Вот везунчик, успел уже где-то руку повредить. Боевое ранение при исполнении служебных обязанностей! А ты дрыхни в гравитационных пеленочках, пока тебя на место доставят. И не смей слова поперек вымолвить. Девчонку — вторым пилотом! А он… Можно сказать, без пяти минут штурман — и в пеленочках! Нет справедливости на белом свете!
Зеленое солнце окунулось в молочно-изумрудное облачко. Во все стороны по небу брызнули перламутровые лучи.
— Ладно, — буркнул Най. — Сообща так сообща, я не против. Эх, будь у нас вездеход!
Будь у них вездеход, все решалось бы просто. Но вездехода не было. Вертолета, винтоплана, обычной тележки — тоже.
— Вездеход есть на Маяке, — напомнил Андрей. — Поэтому самое разумное — быстрее до него добраться. Отправить сообщение, вызвать помощь и назад. Идти придется мне и Наю. Детсад поручается тебе, Нино. В катере это не так страшно, справишься. Есть другие предложения? Нет? Ну, раз все ясно, командирский совет закрыт. Объявляется общий подъем и обед. После обеда — ревизия хозяйства.

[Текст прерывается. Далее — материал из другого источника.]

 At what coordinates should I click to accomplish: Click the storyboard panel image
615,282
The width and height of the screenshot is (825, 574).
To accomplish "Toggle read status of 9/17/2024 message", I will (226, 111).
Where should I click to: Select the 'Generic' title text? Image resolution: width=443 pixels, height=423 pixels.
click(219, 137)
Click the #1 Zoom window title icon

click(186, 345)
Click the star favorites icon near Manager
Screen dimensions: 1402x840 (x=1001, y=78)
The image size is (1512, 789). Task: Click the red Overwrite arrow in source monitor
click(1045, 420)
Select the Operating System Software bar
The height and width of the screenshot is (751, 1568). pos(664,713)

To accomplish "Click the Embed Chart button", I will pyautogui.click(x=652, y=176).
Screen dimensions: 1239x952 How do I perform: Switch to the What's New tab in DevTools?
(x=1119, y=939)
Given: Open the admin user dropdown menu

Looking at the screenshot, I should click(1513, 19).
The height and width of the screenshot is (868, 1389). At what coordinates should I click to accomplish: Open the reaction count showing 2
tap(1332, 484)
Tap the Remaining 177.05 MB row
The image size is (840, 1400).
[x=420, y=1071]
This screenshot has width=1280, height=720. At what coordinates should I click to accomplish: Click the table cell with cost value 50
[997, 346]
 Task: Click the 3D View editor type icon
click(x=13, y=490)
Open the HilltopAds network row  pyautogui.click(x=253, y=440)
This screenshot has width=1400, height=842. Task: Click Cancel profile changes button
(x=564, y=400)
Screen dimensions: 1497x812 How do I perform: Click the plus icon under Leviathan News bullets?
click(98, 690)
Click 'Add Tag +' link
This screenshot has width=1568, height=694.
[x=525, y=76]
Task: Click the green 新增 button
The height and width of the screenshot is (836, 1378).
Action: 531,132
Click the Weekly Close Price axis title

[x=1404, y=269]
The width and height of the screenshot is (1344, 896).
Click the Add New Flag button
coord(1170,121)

Ребятишки пробуждались свежие и розовые. Если бы не «костная чума», все это походило бы на заурядную прогулку, на легкий воскресный пикничок. Подольше б мелкота так думала…
— Мы уже приехали, дядя Андрей? — спросил трехлетний Готлиб, выглядывая за срез люка. Он единственный из детей называл Андрея дядей.
— Во всяком случае, поезд дальше не пойдет, — откликнулся Андрей.
— Пересадка.
— А на чего пересадка?
— Со временем приручим лошадь. Пока — пешком.
— Я люблю лошадей… — Глаза Готлиба мечтательно округлились. — А под колпак нас опять не запрут?
— Не бойся, маленький, не запрут. Будет очень-очень весело. И масса удивительных приключений!
«Только бы не накаркать!» — спохватился Андрей. К счастью, его выручила Нино:
— Обедать будем на свежем воздухе.
Пока Андрей взращивал рядом с катером стол и скамейки, Нино раскупорила консервированный обед.
— Сегодня у нас грибной суп и тушеные кабачки! — оповестила она, вынимая крохотные, запаянные пленкой тарелочки.
— Я не люблю грибной суп, — захныкала Тина.
— А я люблю. Я съем и твою и свою порцию, — пообещал Готлиб.
— Не хвастайся раньше времени! — Нино потянула ниточку, и подрезанная пленка отпала. Посудина и ее содержимое разбухли, разогрелись, повалил душистый пар, и перед Готлибом выросла тарелка нормального земного размера, наполненная нормальным грибным супом. — Тебе первому, за храбрость…
— Ты теперь будешь наша мама? — нежным голоском спросила Тина.
— Ешь, ешь, болтовню развела! — прикрикнул Най. Он все-таки тоже был взрослый.
— Не воображай, папа у нас дядя Андрей, а не ты! — возразил Готлиб и едва не схлопотал затрещину — хорошо, Най сидел по другую сторону стола и тянуться мимо Андрея не рискнул.
Некоторое время тишину нарушало только звяканье ложек. Вдруг Мик поднял голову:
— Птичка!
Андрей, которому тоже почудился не то писк, не то чириканье, прислушался. Зловредный Най не упустил случая:
— Тебе повсюду птички мерещатся, дрессировщик несчастный! Свою уже уморил?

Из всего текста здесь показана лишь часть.